I have a knife that Johnnie traded to me for something or other when I worked on a pot farm in Northern California. Maybe it was dinner or something else I didn’t want, like more pot. But this knife is now cradled on my bookshelf, and this knife is primarily now deployed, contra its original purpose, to stop my fire alarm, or carbon monoxide alarm, or whatever the fuck alarm from chirping on a regular basis. This knife now stands as a testament to what I’ve allowed myself to become in the past four years — which is simply a yuppie, a person who has sacrificed his soul for a wage, for the hope that he’ll be able to support his mother when the time comes.
Filial obligations are a hell of a thing.
But this knife, and Johnnie — we spent an evening or two in Willits, California in a motel, eating sandwiches from the organic grocery and drinking and trying to figure out what to do next. There was a woman named Bob, who I helped set up a tent in the middle of the woods, because I didn’t want her to suffer and didn’t have the authority to bring back to the hill. At the time I had around two thousand dollars in the pocket of my coat, and when I was waiting for a ride — before we set up her tent and all that — I went to the bathroom of the only restaurant in town of note, and came back out hurriedly, worried that she might have run off with my money. Honestly, she was shady as shit, and I think if I’d given her two more minutes, she would have.
But I helped her set up her tent anyway.
Johnnie probably stole a thousand or dollars worth of weed from me, and I was frankly fine with that at the time. Still am. Johnnie is now a father, according to his Facebook updates. I wish him all the best. I sometimes wonder what happened to Bob after we left her in the woods with the deer and the paranoiacs who comprise the California marijuana growing squad.
But this knife.
This knife is not a Chekhov knife. My alarm beeps and I stand on the amplifier my father bought for me when I was 14 or so and hit the little reset button to make it stop. And the alarm has only been sounding for the past couple of months. And it’s fucking symbolic, I tell you. It’s symbolic of things that wake you up in the middle of the night, things that maybe you haven’t paid enough attention to.

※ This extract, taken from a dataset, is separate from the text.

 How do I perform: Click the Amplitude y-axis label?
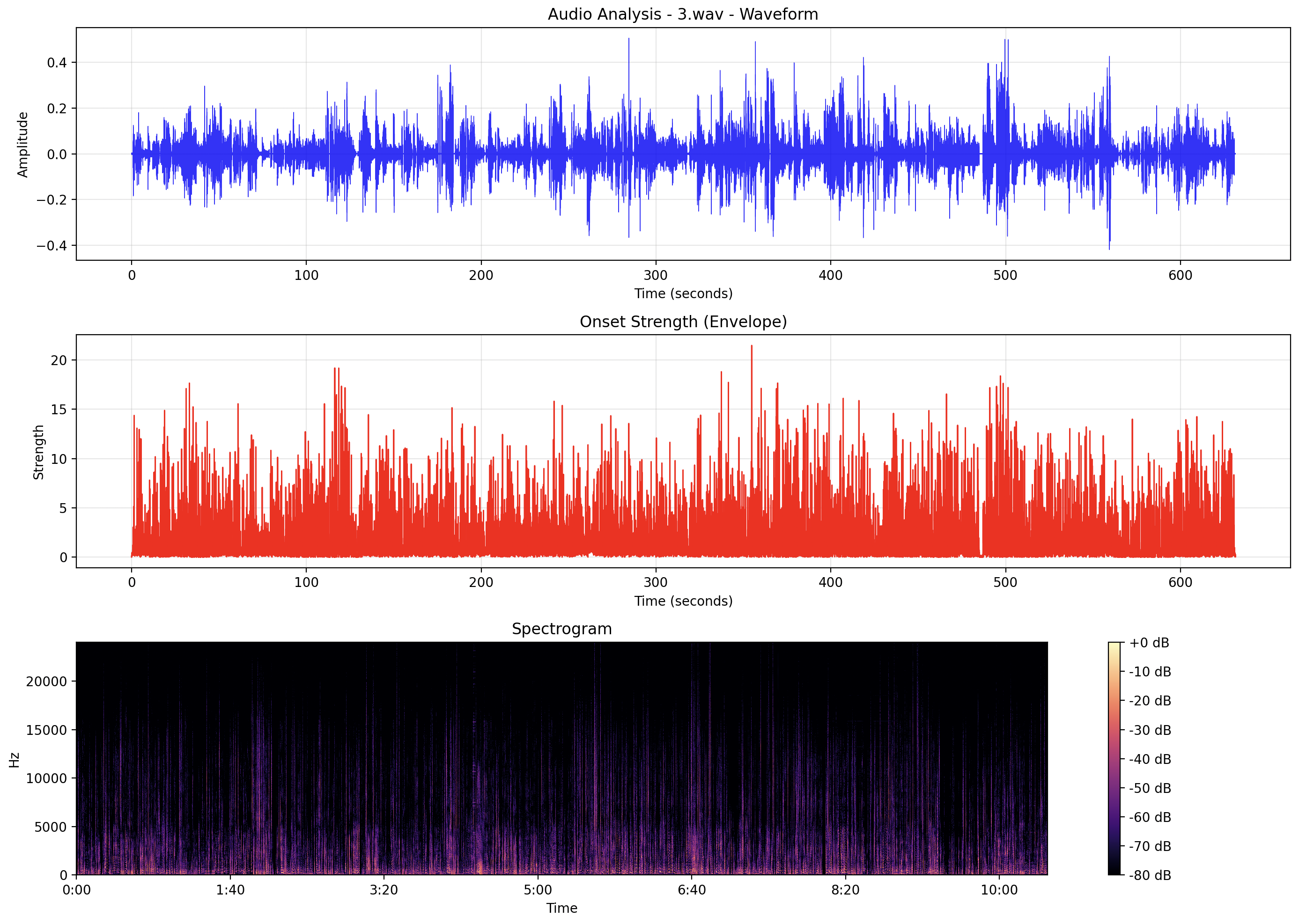tap(23, 145)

It’s fucking annoying. And if anyone knows how to make it stop without ripping it out of my ceiling, I’m all ears.
I’m going to be honest: I’m the kind of person who looks for symbolism in everything. It’s just the way that I was built. I used to, when I was sober, spend a good couple of minutes everyday talking to myself in the mirror and telling myself what my fundamental values were. Like, simple things. Things like, “You are kind to people, and it’s good, and you should continue to be so.” My friend Ben, when I told him this yesterday, when I told him that I had had this ritual, told me I was a character out of a movie. Which maybe I am. Maybe I strive to be dramatic. Maybe that’s my fundamental problem. Maybe in the end I simply want to be seen as a beautiful mistake. And if that’s the case then it’s time to get working on the beauty part.
The knife, the alarm — it’s bullshit. I should just rip the alarm out of the ceiling. I should stop pretending that I’m a contractor and that the knife serves any purpose other than reminding me of who I once was. But who I once was is important. Who I once was was a person who was infinitely adaptable, who could paint walls or hang sheetrock or knock on doors for causes or run businesses or trim pot or trade knives with people in Northern California, when the weather had turned and the clouds had decided to hover, when the Lost Coast had decided to get a little bit more lost.
Johnnie and I moved my tent when it flooded. I don’t have a tent now, but I’m drowning. Northern California is a place. A knife is a knife. I never want to go back there.